-------- RECORD EXTRACTS

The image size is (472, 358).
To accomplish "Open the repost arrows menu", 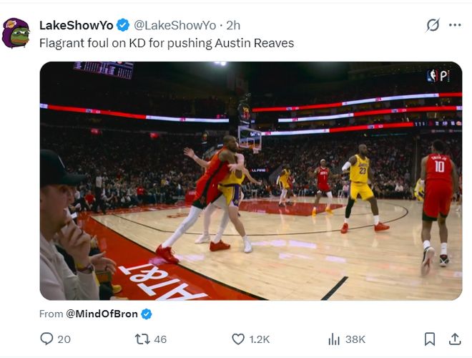I will (x=142, y=339).
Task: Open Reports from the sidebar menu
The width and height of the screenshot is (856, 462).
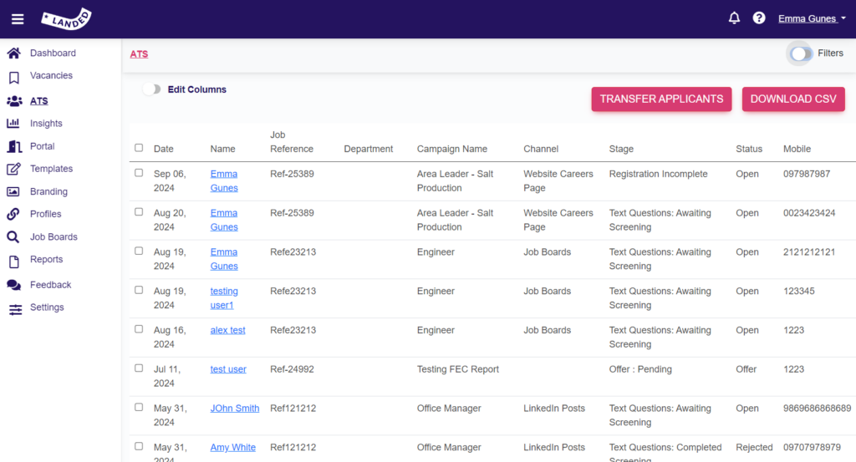Action: [x=47, y=259]
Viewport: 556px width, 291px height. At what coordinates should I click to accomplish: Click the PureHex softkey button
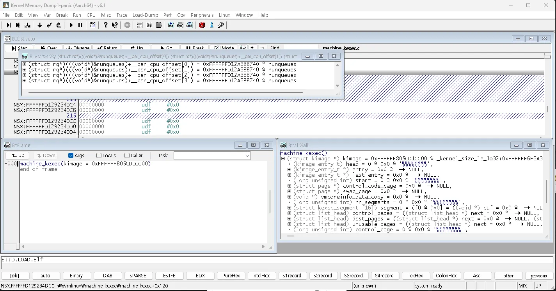coord(231,276)
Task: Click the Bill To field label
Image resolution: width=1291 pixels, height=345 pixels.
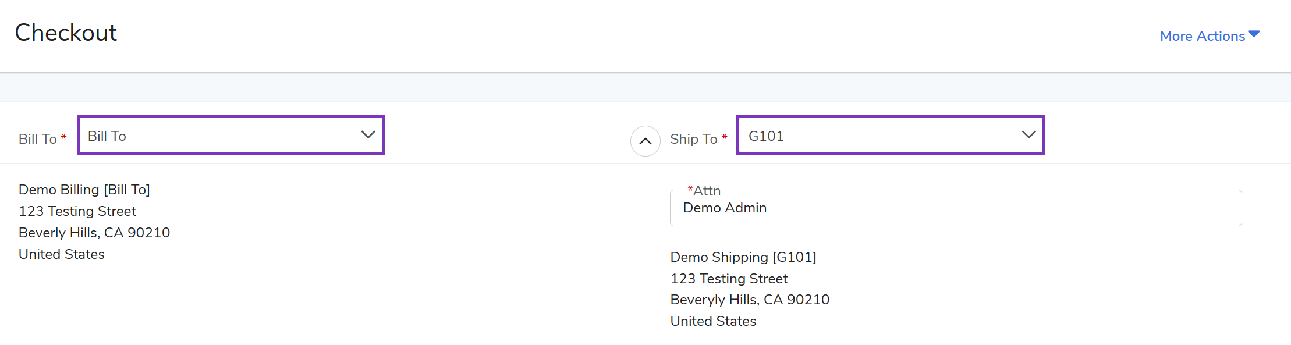Action: 37,139
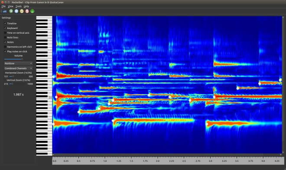
Task: Open the Tools menu
Action: [19, 6]
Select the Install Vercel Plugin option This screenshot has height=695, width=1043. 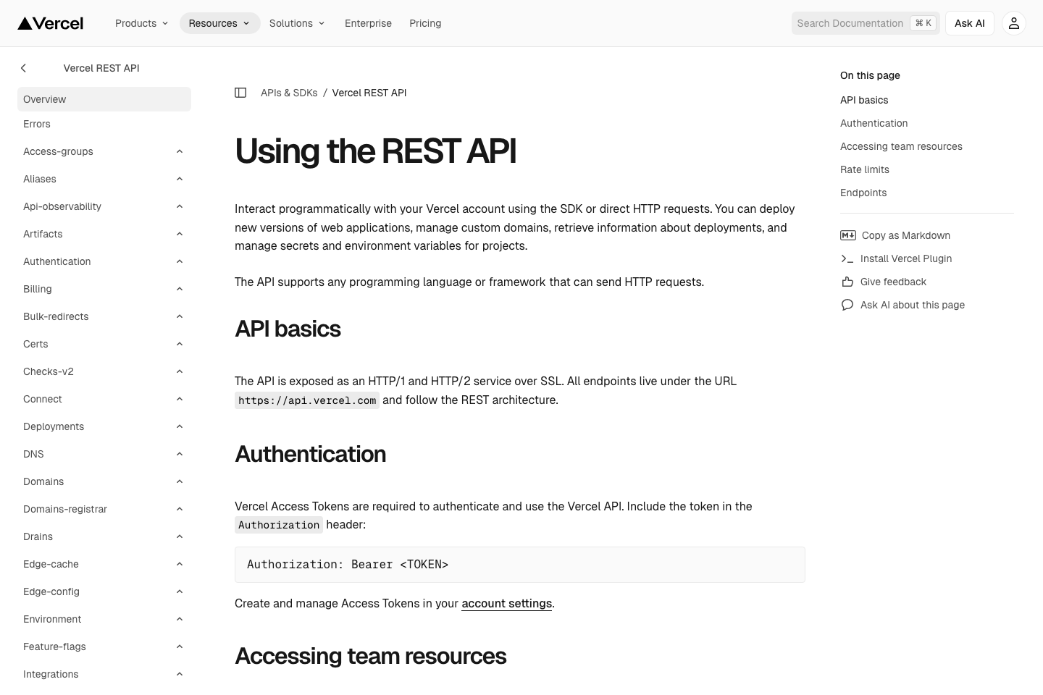(905, 258)
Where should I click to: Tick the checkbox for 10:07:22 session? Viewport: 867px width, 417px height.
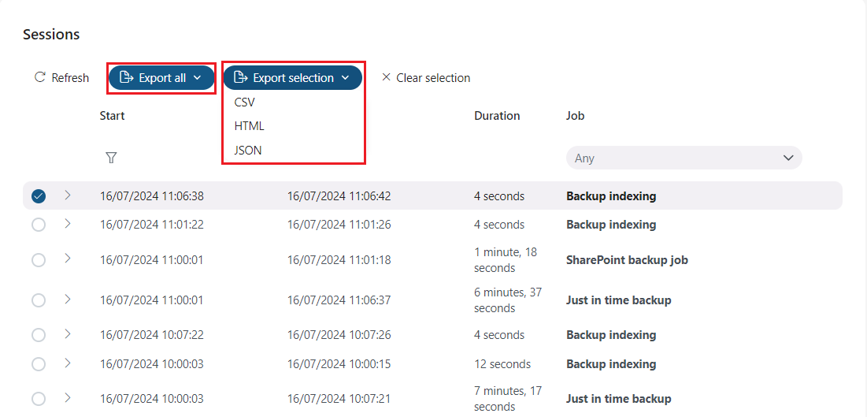point(39,335)
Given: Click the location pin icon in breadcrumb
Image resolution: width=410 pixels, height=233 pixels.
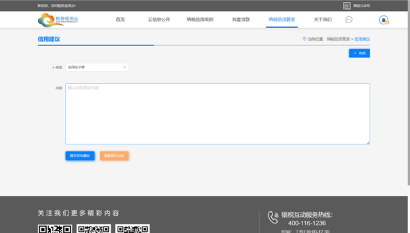Looking at the screenshot, I should click(x=304, y=39).
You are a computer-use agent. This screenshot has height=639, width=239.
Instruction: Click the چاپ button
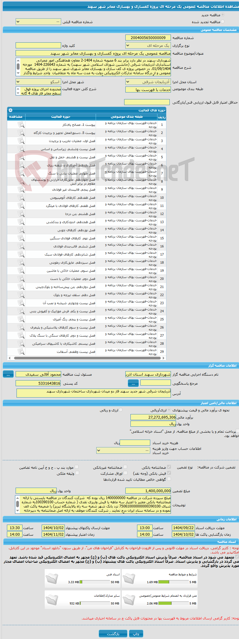(x=136, y=633)
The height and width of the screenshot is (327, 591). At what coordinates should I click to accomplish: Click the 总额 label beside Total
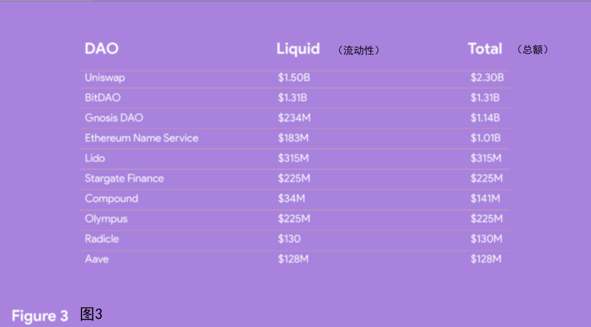(x=532, y=49)
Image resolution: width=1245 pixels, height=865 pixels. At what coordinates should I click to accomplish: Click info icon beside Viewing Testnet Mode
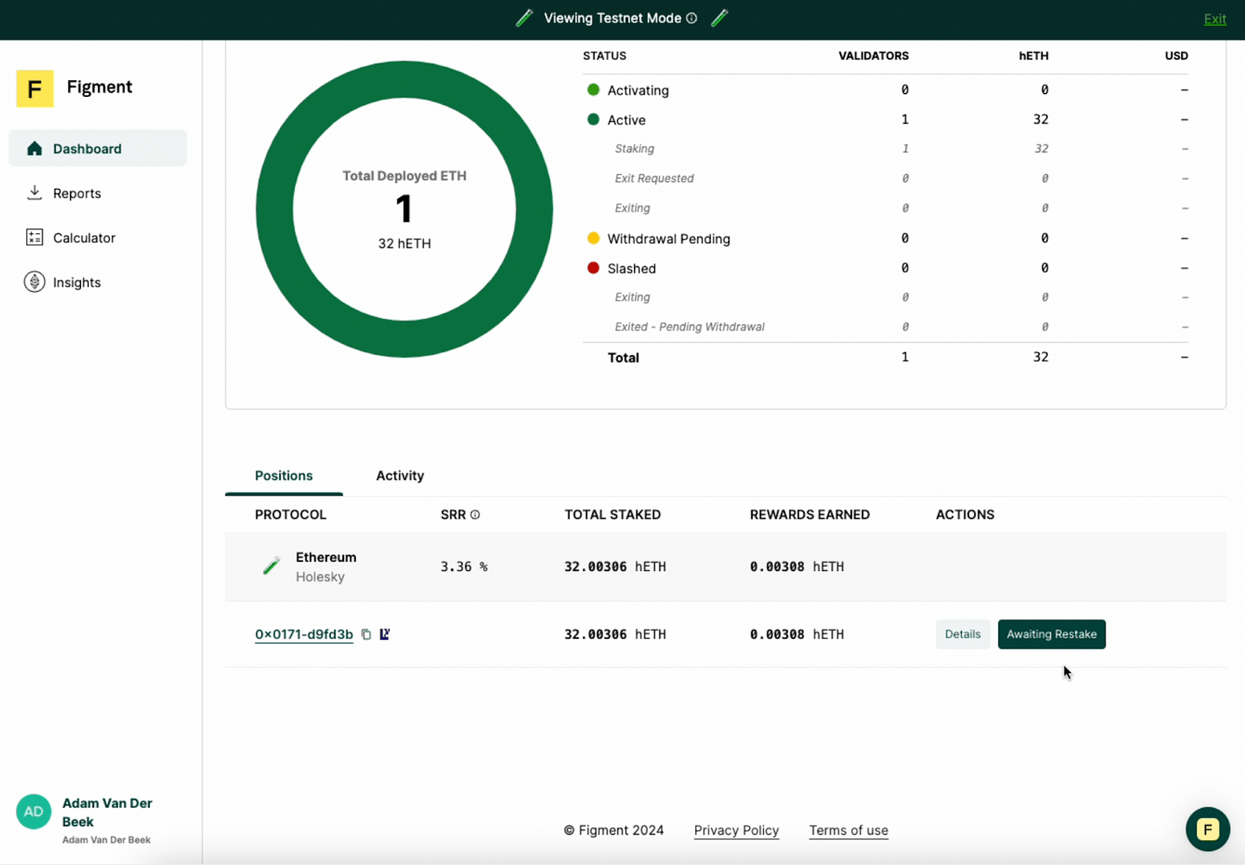coord(692,18)
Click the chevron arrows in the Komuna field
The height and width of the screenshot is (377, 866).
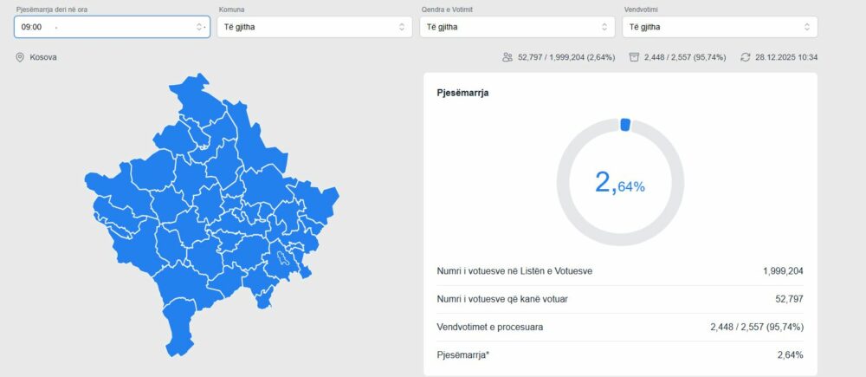[x=401, y=27]
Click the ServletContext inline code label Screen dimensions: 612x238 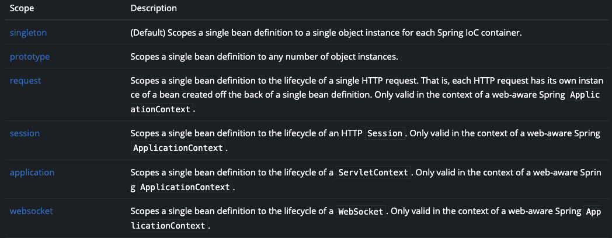[373, 173]
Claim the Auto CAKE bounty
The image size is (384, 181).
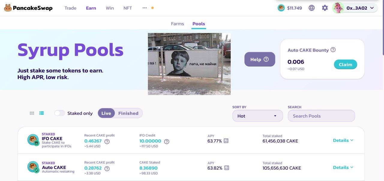point(346,64)
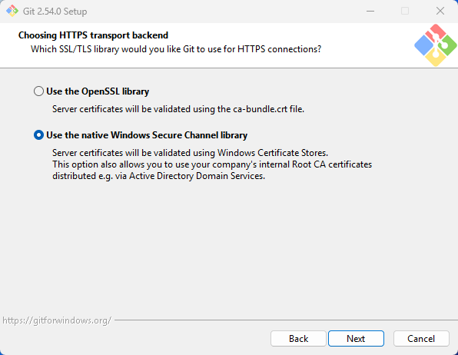This screenshot has height=355, width=458.
Task: Click the disabled maximize button
Action: coord(405,11)
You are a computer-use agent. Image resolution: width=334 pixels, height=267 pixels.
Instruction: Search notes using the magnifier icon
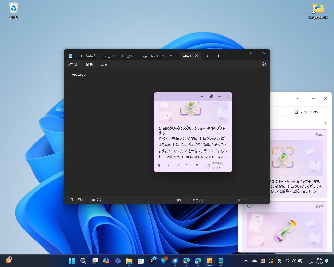pos(325,123)
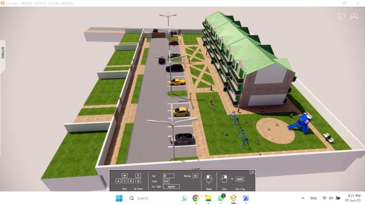Viewport: 365px width, 205px height.
Task: Open Bing Chat icon in taskbar
Action: [184, 198]
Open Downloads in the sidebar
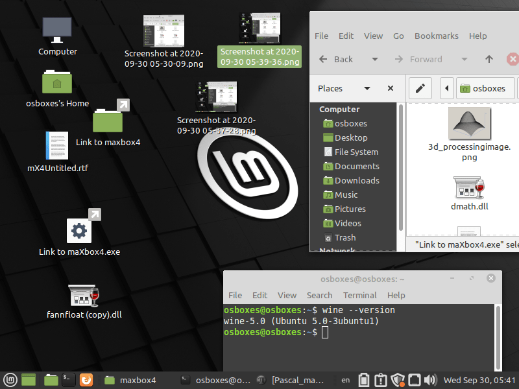Image resolution: width=519 pixels, height=389 pixels. pos(357,180)
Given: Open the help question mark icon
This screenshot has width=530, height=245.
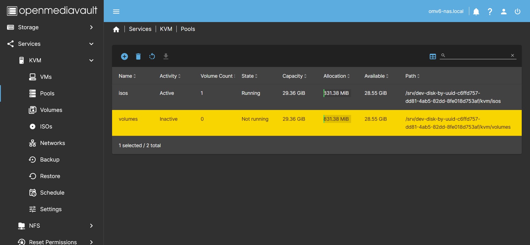Looking at the screenshot, I should pos(490,12).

----------------

TASK PROMPT. Exactly the lines from the line with "Open Downloads in the sidebar" through the end of the data are to be reproduced, and no picture is to be included.

ANSWER TO THIS PROBLEM.
Open Downloads in the sidebar
Image resolution: width=519 pixels, height=389 pixels. pos(357,180)
Given: Open the help question mark icon
This screenshot has width=530, height=245.
Looking at the screenshot, I should pos(490,12).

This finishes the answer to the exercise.